**AIM OF THE TASK**
Using the listing below, please gather every line containing the word "agent".
________
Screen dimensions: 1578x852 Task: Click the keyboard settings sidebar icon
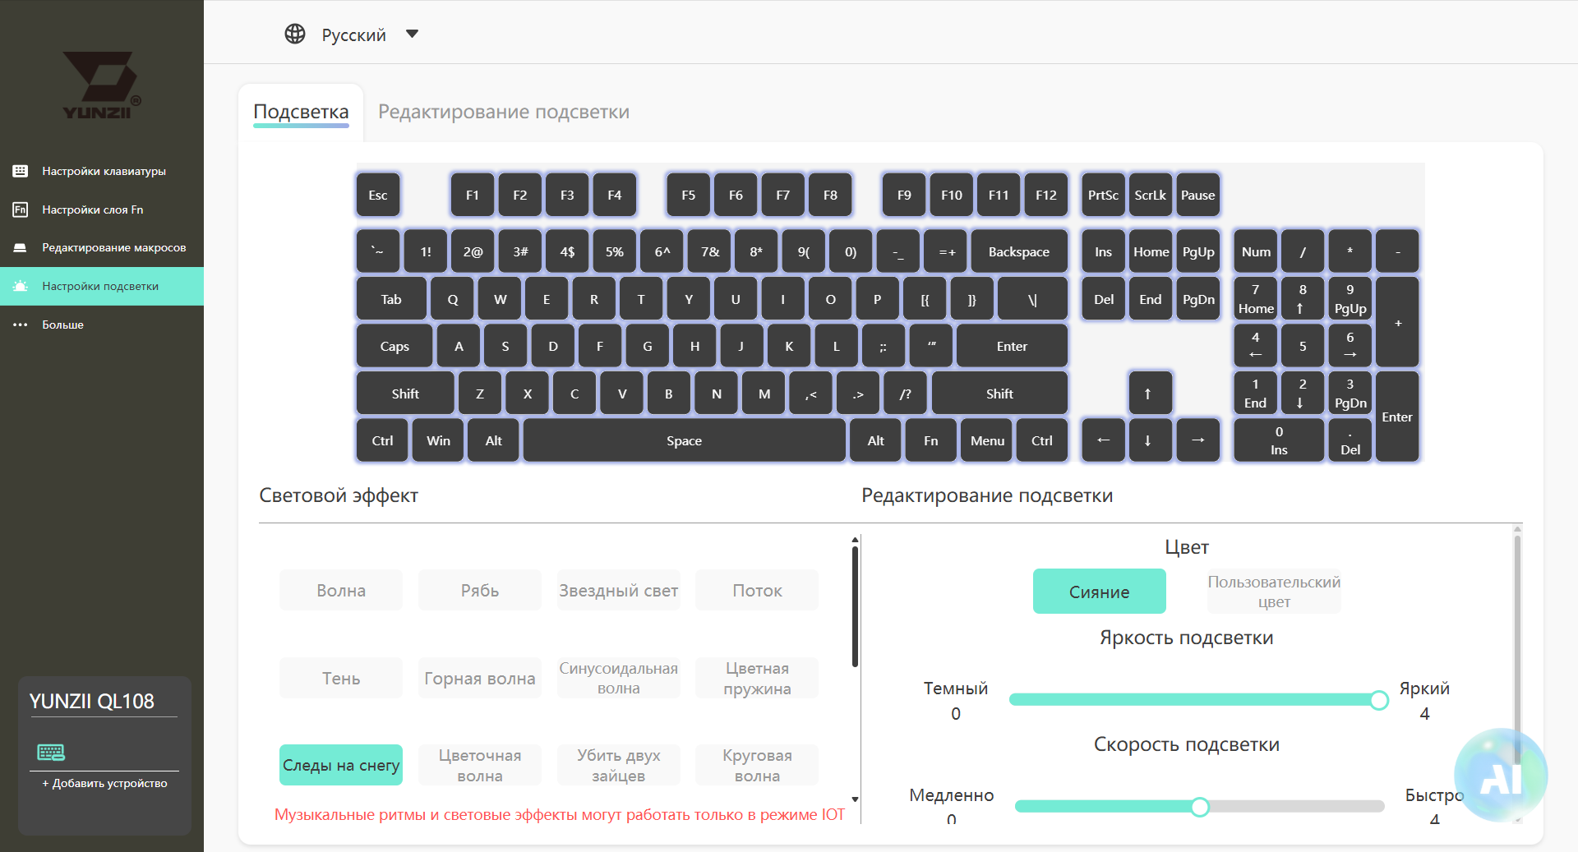(x=21, y=171)
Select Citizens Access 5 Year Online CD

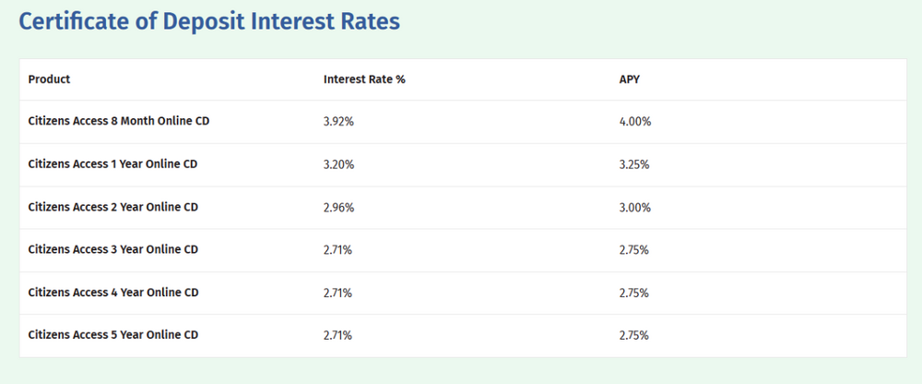point(113,335)
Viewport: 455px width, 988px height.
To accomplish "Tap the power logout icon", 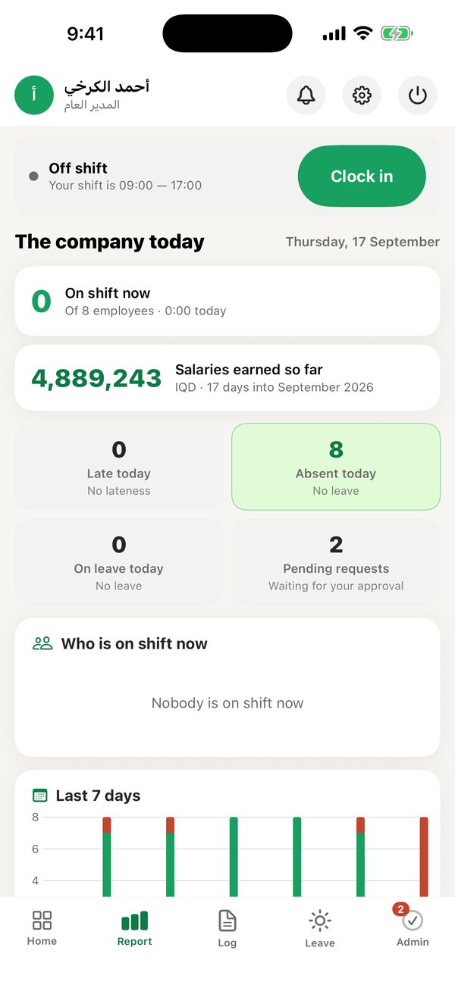I will point(418,95).
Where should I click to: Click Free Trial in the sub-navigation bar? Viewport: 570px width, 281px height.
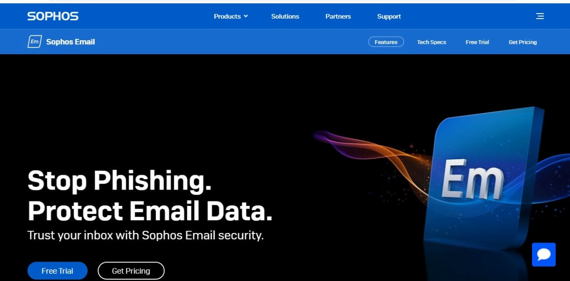click(x=477, y=42)
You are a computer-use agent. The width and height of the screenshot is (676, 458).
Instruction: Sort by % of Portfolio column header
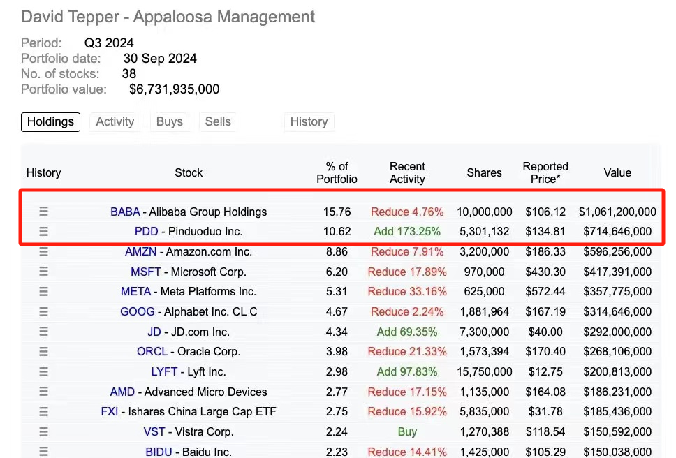point(337,172)
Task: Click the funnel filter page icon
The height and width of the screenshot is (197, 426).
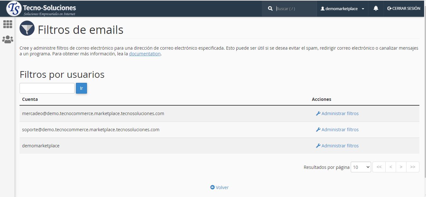Action: 27,28
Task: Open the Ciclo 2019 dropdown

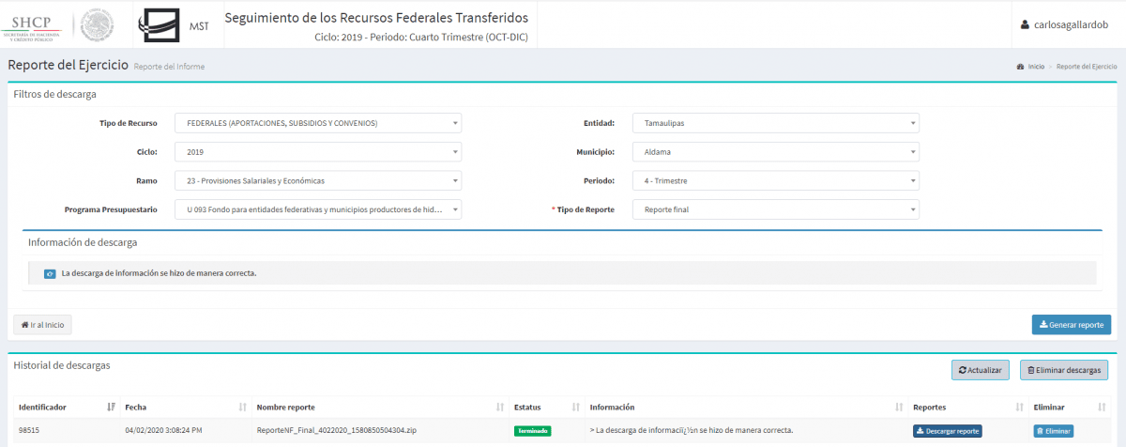Action: (318, 151)
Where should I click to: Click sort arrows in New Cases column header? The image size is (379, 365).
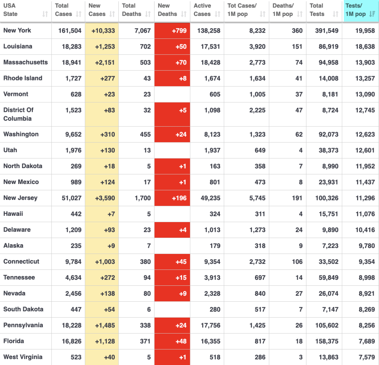112,14
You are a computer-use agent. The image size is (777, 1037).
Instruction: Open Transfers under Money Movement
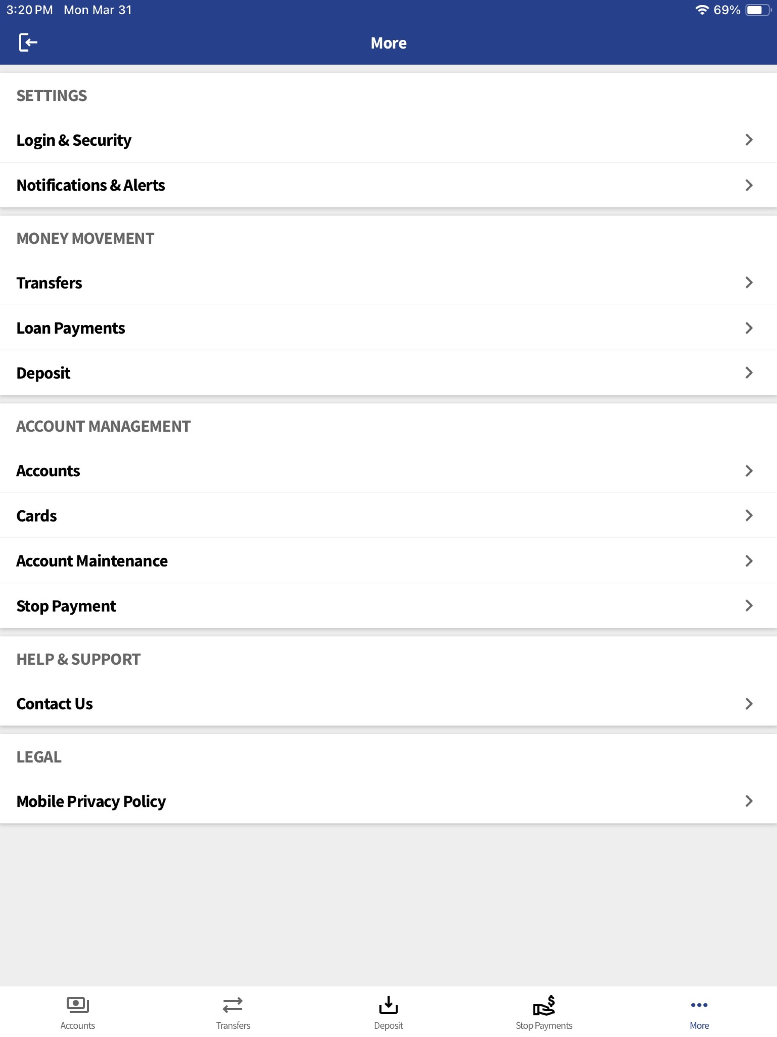click(x=389, y=283)
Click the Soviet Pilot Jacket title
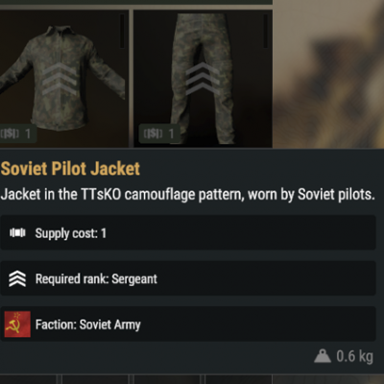Screen dimensions: 384x384 [70, 169]
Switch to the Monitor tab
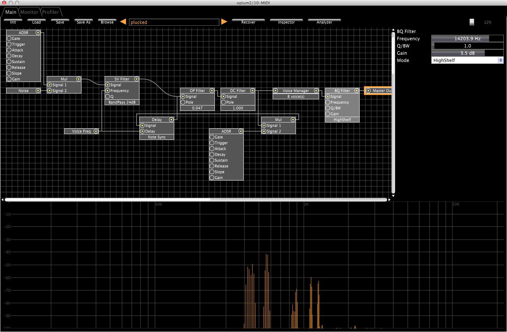Screen dimensions: 507x332 point(29,12)
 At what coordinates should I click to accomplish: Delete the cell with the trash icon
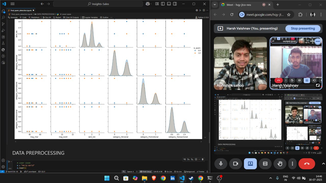tap(203, 159)
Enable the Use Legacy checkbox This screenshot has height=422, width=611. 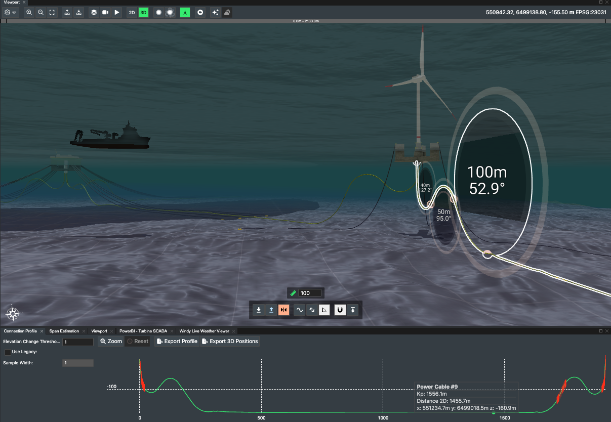pos(8,352)

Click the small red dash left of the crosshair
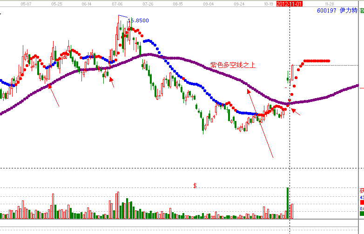point(286,87)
________
**RESULT OF THE EXERCISE**
You are a computer-use agent. The width and height of the screenshot is (676, 458).
You are a computer-use agent. The image size is (777, 1037).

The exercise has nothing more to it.